# AIM OF THE TASK
Print exactly the line with "Screen dimensions: 1050x527" and every line after it, through the final line of the material below.

# SUPPLIED MATERIAL
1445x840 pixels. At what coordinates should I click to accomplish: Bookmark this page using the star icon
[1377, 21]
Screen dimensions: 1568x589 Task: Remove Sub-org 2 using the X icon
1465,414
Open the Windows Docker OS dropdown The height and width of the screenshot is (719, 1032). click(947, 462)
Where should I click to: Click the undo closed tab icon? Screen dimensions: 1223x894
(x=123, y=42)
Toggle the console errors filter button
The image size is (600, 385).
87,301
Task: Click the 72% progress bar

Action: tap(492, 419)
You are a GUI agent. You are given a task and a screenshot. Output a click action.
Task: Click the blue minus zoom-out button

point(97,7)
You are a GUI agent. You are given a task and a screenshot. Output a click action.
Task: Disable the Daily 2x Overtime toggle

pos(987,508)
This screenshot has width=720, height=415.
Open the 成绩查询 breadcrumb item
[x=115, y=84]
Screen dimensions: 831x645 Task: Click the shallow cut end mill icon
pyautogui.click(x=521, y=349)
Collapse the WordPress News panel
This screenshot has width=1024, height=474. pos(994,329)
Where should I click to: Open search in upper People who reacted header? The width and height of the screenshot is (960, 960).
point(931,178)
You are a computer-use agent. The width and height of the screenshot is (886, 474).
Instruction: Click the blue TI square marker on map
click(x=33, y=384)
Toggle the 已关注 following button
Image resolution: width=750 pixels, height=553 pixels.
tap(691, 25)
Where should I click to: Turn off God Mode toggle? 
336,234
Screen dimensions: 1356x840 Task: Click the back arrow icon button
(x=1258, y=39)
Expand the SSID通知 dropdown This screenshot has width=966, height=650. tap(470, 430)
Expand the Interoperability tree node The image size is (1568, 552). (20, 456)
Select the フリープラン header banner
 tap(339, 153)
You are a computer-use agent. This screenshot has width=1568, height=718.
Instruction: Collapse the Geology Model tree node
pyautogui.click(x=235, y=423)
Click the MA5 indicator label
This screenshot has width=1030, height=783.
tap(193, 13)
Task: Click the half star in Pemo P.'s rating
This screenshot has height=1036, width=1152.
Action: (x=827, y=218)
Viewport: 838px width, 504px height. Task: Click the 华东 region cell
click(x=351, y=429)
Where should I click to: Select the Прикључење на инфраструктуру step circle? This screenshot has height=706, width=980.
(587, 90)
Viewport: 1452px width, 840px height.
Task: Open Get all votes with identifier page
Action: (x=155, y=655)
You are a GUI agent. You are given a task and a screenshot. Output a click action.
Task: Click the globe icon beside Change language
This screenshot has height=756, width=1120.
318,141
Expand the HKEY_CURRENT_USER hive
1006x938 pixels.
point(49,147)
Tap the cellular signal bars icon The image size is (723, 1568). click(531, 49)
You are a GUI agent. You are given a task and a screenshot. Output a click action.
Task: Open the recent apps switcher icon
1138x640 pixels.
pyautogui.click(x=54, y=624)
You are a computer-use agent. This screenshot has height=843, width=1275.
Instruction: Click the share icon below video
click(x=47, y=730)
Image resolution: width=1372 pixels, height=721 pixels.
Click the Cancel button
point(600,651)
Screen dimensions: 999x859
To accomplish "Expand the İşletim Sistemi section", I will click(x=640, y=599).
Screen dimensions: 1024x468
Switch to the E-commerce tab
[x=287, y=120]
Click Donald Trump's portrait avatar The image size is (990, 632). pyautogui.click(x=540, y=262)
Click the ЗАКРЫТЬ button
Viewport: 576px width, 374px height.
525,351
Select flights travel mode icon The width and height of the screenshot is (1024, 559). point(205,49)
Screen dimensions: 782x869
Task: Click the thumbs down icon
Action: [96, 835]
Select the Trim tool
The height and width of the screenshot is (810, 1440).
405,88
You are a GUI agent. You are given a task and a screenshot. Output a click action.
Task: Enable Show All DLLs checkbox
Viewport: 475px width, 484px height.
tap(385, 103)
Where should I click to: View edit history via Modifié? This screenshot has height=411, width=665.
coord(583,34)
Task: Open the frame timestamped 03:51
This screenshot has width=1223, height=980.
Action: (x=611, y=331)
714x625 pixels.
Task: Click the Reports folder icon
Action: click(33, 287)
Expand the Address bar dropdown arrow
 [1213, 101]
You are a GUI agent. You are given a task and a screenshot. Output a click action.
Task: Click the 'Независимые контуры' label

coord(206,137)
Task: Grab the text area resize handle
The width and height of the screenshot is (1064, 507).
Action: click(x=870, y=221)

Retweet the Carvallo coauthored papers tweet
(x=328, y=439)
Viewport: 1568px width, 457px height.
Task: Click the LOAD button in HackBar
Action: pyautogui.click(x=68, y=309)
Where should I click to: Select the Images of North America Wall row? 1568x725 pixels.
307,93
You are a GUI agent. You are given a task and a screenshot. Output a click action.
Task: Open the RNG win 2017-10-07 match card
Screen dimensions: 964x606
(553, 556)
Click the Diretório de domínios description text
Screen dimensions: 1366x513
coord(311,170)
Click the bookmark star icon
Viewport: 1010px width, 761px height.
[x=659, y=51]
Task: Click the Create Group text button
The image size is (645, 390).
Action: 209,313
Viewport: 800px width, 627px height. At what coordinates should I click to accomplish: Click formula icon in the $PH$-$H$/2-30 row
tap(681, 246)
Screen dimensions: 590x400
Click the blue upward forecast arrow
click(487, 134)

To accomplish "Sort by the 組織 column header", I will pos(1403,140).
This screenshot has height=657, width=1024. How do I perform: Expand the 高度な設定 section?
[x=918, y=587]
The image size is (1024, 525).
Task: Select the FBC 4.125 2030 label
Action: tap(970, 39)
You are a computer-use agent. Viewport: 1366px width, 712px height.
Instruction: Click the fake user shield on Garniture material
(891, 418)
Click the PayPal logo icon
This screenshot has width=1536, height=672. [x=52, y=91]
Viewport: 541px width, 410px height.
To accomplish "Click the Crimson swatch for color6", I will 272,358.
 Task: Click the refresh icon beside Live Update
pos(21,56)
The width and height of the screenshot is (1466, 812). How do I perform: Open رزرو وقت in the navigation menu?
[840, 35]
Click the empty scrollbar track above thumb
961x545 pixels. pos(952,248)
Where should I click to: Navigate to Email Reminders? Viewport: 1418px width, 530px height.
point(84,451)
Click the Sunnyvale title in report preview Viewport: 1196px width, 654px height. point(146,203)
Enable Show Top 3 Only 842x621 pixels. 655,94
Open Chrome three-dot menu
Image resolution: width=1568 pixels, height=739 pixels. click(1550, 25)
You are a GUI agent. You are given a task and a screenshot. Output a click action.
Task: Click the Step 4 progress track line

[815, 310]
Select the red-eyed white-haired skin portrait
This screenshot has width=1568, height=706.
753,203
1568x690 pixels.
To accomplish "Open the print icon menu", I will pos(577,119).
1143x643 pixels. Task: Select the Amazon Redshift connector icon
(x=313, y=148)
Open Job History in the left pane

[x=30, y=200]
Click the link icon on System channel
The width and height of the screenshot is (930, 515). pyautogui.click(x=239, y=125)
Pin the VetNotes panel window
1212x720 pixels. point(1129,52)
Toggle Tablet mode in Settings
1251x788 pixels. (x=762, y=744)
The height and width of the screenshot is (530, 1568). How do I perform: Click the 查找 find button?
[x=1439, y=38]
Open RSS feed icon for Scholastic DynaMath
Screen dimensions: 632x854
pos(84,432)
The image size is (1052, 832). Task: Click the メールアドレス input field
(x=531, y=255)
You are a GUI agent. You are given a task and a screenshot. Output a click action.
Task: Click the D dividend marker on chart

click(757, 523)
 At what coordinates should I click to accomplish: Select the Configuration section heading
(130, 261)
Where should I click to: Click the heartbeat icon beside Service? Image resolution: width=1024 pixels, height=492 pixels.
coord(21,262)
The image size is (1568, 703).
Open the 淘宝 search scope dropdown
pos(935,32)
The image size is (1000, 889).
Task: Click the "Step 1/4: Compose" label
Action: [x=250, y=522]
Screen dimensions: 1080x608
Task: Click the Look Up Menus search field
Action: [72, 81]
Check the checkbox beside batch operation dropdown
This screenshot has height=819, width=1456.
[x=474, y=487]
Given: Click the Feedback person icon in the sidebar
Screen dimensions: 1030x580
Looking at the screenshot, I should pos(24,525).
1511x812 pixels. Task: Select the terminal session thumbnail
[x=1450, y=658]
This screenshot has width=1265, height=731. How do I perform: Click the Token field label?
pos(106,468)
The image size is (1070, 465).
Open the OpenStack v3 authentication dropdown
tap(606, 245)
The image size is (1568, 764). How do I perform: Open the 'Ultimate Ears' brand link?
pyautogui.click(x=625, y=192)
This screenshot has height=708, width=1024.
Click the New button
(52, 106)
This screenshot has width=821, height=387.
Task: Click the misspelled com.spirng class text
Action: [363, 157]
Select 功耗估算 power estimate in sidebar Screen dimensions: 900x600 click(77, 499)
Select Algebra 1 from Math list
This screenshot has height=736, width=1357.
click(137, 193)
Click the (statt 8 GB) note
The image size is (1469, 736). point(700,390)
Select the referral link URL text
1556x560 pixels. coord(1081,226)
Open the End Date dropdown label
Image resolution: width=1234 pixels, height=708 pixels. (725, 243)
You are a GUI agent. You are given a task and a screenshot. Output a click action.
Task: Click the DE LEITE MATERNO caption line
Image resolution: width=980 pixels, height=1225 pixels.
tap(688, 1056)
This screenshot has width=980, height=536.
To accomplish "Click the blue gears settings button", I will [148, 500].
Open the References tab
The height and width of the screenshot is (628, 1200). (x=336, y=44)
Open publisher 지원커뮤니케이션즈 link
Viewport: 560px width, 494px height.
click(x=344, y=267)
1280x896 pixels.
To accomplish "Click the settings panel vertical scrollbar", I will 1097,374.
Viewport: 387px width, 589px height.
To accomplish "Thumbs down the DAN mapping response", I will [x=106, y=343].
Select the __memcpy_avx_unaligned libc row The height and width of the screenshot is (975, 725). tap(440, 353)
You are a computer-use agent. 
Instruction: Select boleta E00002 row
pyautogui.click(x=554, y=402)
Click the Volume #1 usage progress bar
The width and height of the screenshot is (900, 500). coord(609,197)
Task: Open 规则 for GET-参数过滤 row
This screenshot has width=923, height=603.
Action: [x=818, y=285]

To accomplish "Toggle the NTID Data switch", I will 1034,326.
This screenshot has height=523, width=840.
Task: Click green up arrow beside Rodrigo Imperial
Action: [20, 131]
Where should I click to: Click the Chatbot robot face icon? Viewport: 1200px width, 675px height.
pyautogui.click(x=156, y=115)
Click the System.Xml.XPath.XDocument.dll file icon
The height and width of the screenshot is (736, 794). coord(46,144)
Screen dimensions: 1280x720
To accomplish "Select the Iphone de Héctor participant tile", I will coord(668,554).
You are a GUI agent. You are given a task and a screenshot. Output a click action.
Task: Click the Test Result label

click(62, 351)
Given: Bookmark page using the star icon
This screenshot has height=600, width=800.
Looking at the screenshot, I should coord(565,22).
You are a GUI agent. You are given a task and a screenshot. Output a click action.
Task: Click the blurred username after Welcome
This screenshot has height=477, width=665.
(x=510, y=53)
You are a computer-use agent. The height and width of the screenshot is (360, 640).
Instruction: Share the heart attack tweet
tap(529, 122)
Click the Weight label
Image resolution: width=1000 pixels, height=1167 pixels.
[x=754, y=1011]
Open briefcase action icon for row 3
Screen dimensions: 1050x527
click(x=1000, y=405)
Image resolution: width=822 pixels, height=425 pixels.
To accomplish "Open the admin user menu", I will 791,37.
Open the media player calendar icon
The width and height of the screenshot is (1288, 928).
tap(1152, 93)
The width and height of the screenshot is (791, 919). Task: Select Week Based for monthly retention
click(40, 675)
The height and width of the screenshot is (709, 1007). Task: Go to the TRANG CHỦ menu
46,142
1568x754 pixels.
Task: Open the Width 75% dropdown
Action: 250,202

# OUTPUT OF THE EXERCISE
Screen dimensions: 1050x527
click(x=1000, y=405)
Image resolution: width=822 pixels, height=425 pixels.
To accomplish "Open the admin user menu", I will 791,37.
Open the media player calendar icon
The width and height of the screenshot is (1288, 928).
tap(1152, 93)
The width and height of the screenshot is (791, 919). Task: Select Week Based for monthly retention
click(40, 675)
The height and width of the screenshot is (709, 1007). Task: Go to the TRANG CHỦ menu
46,142
1568x754 pixels.
Task: Open the Width 75% dropdown
Action: 250,202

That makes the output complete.